That being said, I think it should stay a green tank, it offsets the dark DW nicely.
But what I think doesnt matter that much.


----------



## ZooTycoonMaster

fishman9809 said:


> you planning on getting any red in here or gonna keep it green?


I think a Red Wendtii would look good as a centerpiece:fish:


----------



## Ugly Genius

Dollface said:


> My brain didnt click untill I read it a third time, Ocean aquarium is getting blue shrimp in? When?


Sunday, Dollface.

Hey *fishman*, *Dollface*, and *Zoo*. As for red, I don't know. I'm siding with Dollface right now and letting the bright greens contrast with the dark wood, but anything's possible. Coincidentally, I was thinking that a small crypt, as Zoo suggested, would look great between the rocks in the front-right of the tank.
What I really want, however, is a white plant. Even a flower of an Anubias would be fine, but I really think that white, and possibly yellow, would look great in here.















Being impatient, I added more fully-grown Mini Java Fern behind the spire. The ultimate goal is to have the Mini Java Fern leaves exploding outwards from the spire so as to give the illusion that it's powering up like they do in Dragon Ball Z.

If you look at the spire, the shrimp have started to eat away the thread that fastened the Mini Pellia and Anubias Nana "Petite". It's unraveling sooner than I would have liked, and I'm hoping the Anubias had time to sink it's roots into the DW.


----------



## CL

Looks good UG. The hairgrass looks like it's growing


----------



## Ugly Genius

Hey, *cl*. Yeah, it's starting to fill in. Slowly but surely. Then again, we're not into planted tanks for the instant gratification, now are we?

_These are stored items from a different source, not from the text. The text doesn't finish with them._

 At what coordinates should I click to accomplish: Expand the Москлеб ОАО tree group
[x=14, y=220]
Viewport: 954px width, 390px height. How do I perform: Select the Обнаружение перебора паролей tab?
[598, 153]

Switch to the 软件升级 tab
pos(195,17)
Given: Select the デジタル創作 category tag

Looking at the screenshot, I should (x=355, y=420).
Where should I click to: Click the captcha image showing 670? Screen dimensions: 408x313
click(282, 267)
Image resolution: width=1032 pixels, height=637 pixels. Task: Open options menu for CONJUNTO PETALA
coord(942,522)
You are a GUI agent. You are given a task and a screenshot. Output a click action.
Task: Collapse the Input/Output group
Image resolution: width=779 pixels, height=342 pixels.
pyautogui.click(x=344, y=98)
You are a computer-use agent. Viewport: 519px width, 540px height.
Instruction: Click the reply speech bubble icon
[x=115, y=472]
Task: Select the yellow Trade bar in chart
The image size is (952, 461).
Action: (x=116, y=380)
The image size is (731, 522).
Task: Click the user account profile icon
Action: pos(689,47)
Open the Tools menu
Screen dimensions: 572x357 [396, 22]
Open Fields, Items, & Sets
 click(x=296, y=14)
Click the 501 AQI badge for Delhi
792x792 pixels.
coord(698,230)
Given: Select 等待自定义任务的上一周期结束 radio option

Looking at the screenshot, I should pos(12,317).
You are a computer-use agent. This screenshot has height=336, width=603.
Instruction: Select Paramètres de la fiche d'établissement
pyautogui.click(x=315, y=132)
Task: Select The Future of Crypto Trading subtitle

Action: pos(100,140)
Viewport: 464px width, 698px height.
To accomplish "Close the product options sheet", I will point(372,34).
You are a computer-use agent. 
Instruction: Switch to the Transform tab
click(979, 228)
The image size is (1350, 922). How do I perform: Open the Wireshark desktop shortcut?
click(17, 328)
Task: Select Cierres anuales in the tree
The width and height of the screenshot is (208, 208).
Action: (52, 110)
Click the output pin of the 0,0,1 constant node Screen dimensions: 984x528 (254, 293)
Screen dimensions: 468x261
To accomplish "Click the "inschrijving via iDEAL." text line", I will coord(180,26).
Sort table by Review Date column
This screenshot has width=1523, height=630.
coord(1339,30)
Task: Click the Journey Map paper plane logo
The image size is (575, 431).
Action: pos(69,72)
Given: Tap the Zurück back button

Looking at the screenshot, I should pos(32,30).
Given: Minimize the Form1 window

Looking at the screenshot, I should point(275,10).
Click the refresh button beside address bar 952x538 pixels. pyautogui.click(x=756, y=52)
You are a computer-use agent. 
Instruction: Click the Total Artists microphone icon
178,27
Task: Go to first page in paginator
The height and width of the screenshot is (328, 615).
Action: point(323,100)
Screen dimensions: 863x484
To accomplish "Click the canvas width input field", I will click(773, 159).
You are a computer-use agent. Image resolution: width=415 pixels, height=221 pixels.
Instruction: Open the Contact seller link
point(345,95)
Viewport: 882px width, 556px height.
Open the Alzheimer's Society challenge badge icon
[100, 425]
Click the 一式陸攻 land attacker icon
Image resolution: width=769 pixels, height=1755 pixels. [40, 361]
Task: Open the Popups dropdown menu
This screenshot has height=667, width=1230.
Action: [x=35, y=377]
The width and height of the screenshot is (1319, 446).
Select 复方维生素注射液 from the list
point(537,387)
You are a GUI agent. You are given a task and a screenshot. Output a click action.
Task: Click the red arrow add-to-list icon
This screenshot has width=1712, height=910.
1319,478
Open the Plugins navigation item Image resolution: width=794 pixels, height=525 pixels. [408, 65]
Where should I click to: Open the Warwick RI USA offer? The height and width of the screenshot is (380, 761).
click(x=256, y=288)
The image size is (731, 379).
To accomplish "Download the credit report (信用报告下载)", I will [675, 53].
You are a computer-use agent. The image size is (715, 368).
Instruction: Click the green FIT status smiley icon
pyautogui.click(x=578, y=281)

_Friggin' love this plant!_​


----------



## deleted_user_16

getting nicer and nicer, the mini pelia looks kinda like that lime green forest lichen u see all over at yosemite.


----------



## Ugly Genius

Yes! That's it _exactly_, *fish*! I was trying to put my finger on why I liked Mini Pellia and you nailed it. That's the look it conveys to me when you see it in nano tanks -- lichen growing on wet tree bark. I think it's so pretty out there in "real" nature, I wanted the same look in my tanks.

Now I can stop wondering what look I was going for with this stuff: lichen.

Props to fishman!


----------



## deleted_user_16

it looks very pretty, lemme guess, AFA? last time i checked it was like 8 bucks for a tiny piece


----------



## fish_fasinated

it looks great, and it does look like lichen! now i we could just order some in at work i could be greedy and steal the nicest piece lol.


----------



## Ugly Genius

The Mini Pellia was from AFA. Got it a while back so I don't remember what I paid for it, but it wasn't cheap. It was a 2" square for twelve bucks, maybe?
It was so worth it, though. I don't think you'll see a 'scape from me without that plant.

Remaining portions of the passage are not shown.